ETHIOPIA accounts with substantial natural resources and potential for agricultural production. From Ethiopian highlands emerge 2 of the main Nile River tributaries, the Blue Nile and the Atbara River, accounting more than 80 % of the Nile waters (Wiebe, 2001). Nonetheless, Ethiopia is one of the poorest countries in the world, in which food insecurity is a top priority. Ethiopian highlands, it has so far been able to develop only 0.04 and 2% of its irrigation and hydropower potential through its share of the Nile system (El-Fadel et al., 2003). This precarious situation is because Egypt consumes nearly 60% of the Blue Nile water (Al-Anani, 2020). This disproportionate resource allocation is at the core of the Egyptian–Ethiopian conflict. Ethiopia claims its natural rights to exploit its waters (El-Fadel et al. 2003) that clashes with the 1959 water policy basis. Ethiopia together with UC have tried to invalidate it or renegotiate new agreements that also take their rights and needs into account. The past events of Ethiopia3 weakened the economic and military means, defaulting its capacity secure the flow of its own water. So far, Ethiopia has overseen a major development to produce electricity to prevent many electricity shortages, this is the GERD, a project that not only will enhance its economy and improve its people’s lives but offers the possibility of selling electricity to other African countries.

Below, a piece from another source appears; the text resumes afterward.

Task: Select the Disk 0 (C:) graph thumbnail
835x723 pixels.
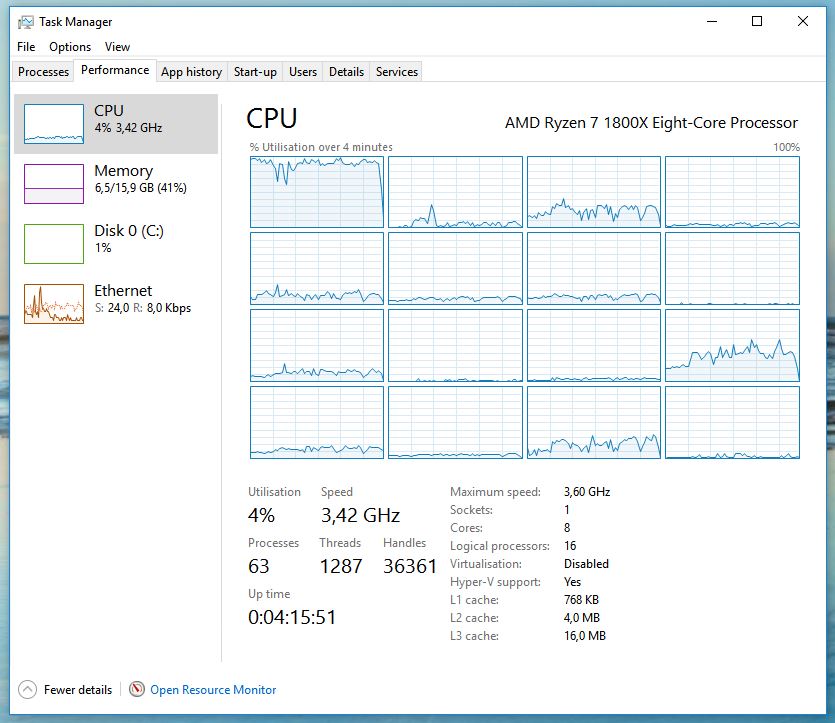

GERD could transform Ethiopia into Africa’s largest power exporter (Al-Anani, 2020), being a source of soft power, since it will bring Ethiopia with more power and influence in the regions. Being the reason why DC perceives it as an existential threat that concerns national security of both countries (Saied, 2021).

Finally, UC4 faces food insecurity and water scarcity, that is why an improvement in water-based development is needed. Furthermore, their rights over NB water flows are ignored in the current water policy5. Therefore, UC have been discrediting the agreement and asking for renegotiation of its contents to take their own interests into account. UC want their determination to be completely recognized as legitimate performing actors for reasonable understandings over the allocation, utilize, and management of the Nile waters (Hussein & Grandi, 2017).

4.3. trategies & Outcomes

After having analysed the actors involved in the conflict, in this section we analyse their strategies and possible outcomes.

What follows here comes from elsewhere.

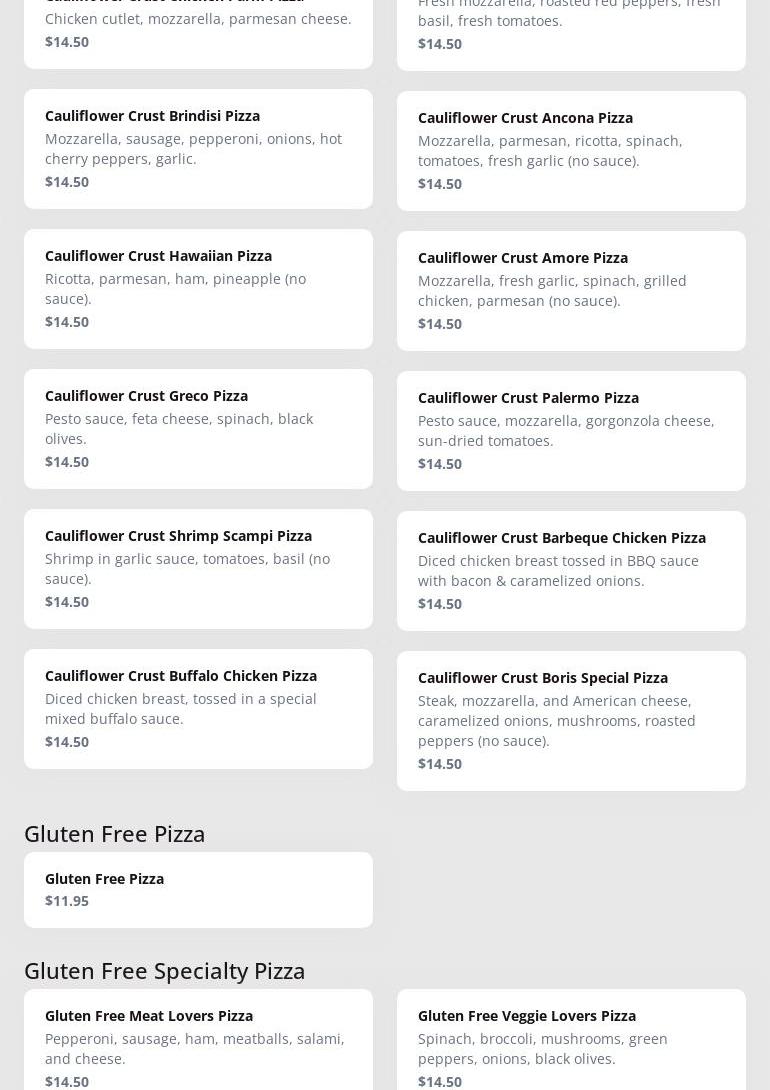Image resolution: width=770 pixels, height=1090 pixels.
Task: Click Boris Special steak description text
Action: click(556, 720)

EGYPT. According to their interest in making sure they continue to receive river flow, due to their dependence on water, 3 possible strategies have been identified, accordant to its means.

Strategy 1. Maintaining 1959 status quo: Military retaliation

If Egypt wants to maintain its full % of the river flow, trying to maintain the 1959 status quo is certainly an option. Despite having the disadvantaged downstream position, it has traditionally been seen as the potential hegemon in the basin due to its clear military and economic superiority (Sandstrom et al. 2016) its means of Egypt, since they are coercive, can be identified as hard power. Egypt already used economic and military power to threaten and block some initiatives that previously threatened the 1959 status quo. In the early 1990s, Egypt used his hard power combined with its international political influence (soft power) to successfully block the African Development Bank from assisting Ethiopia financially with its proposed water development projects. Nonetheless, the global landscape has changed. Ethiopia has gained more economical and political influence (soft power), a clear demonstration is the unilateral initiative of the construction of GERD. Therefore, military threat could imply not only huge economic, military costs, but also international image damage. It could even threaten its own water supply since Ethiopia now has the power to constrain the UC’s interest. Furthermore, climate change and the alarming population growth are serious threats to water resource development and allocation.

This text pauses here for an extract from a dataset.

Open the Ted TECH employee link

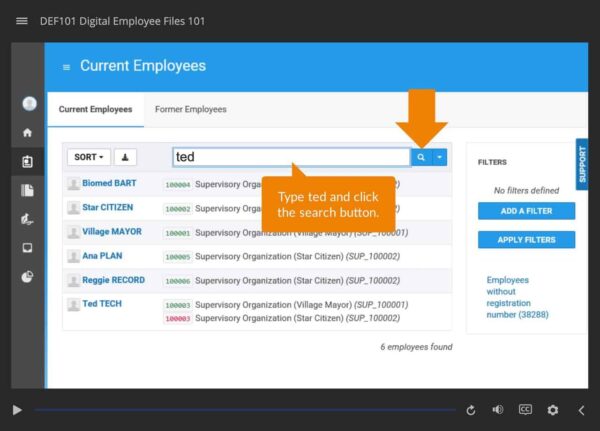tap(102, 304)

The pressure of external forces poses serious obstacles on Egypt’s preference to maintain the status quo. Pursuing this strategy could undermine its own food security, worsen water scarcity. The future consequences of external forces are uncertain, but their presence cannot be ignored. Attempting to solve the issue in isolation will only lead to more costs and difficulties in reversing the catastrophic effects of these existential threats. Therefore, due to the magnitude and global impact of these imminent threats will ideally require cooperative action.

If Egypt prefers to cooperate, 2 main cooperation strategies have been identified.

Strategy 2. Partial coalitions

In partial coalitions, not all NBC are included. Consequently, Egypt has to be aware that the previous exclusion of Ethiopia from the crucial water agreements of 1959 has created a hostile environment for successive negotiations between the two countries (Rahman 2011 in Hussein & Grandi, 2017), culminating in unilateral development projects by Ethiopia. As mentioned, post-civil war Ethiopia is experiencing rapid economic growth, and with it increased leverage. A strategy of cooperation would be beneficial to both. Egypt has another negotiating framework to maintain an equitable share of the water source allocation without the use of coercive means that could harm international image. Both Egypt and Ethiopia are the most consequential countries, therefore their cooperation and amity are essential for the region’s stability and peace (Al-Anani, 2020). Both parties have to be aware that satisfying each country’s maximalist position is nearly impossible if we consider the regions’ circumstances and instability to sustain a prolonged and unneeded conflict (Al-Anani, 2020). It is true, however, that a cooperation agreement would imply DC contribution in the costs of new projects made under coalitions basis. Notwithstanding, given the historical past of rights denial and exclusion, a framework of bilateral cooperation, may lead to increased tensions with the other UC and further unilateral initiatives by non-included parties.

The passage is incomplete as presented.